Stored records
================================
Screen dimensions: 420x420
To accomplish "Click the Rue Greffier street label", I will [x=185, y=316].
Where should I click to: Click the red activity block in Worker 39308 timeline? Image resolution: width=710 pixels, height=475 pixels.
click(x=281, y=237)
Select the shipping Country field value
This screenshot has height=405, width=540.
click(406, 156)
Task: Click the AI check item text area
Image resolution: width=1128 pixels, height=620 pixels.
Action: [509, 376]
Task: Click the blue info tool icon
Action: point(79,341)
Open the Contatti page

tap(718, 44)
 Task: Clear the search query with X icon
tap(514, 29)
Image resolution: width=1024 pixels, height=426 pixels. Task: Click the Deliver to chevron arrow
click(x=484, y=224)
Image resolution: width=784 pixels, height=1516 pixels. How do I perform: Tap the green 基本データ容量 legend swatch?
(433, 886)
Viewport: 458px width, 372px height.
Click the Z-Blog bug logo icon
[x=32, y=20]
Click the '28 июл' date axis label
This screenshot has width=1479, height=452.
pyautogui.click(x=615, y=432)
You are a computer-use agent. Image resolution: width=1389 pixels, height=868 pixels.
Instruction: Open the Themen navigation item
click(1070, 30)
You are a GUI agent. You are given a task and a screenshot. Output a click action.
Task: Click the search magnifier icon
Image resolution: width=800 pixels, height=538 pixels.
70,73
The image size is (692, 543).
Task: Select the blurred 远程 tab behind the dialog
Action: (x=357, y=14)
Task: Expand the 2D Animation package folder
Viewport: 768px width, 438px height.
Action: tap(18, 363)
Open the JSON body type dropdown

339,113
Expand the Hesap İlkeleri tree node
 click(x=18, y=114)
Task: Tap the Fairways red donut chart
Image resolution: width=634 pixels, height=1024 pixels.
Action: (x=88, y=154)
================================
Where a line of the records above holds the word "agent", copy that line.

You are a computer-use agent. Image resolution: width=1389 pixels, height=868 pixels.
You are a GUI agent. You are given a task and a screenshot. Output a click action.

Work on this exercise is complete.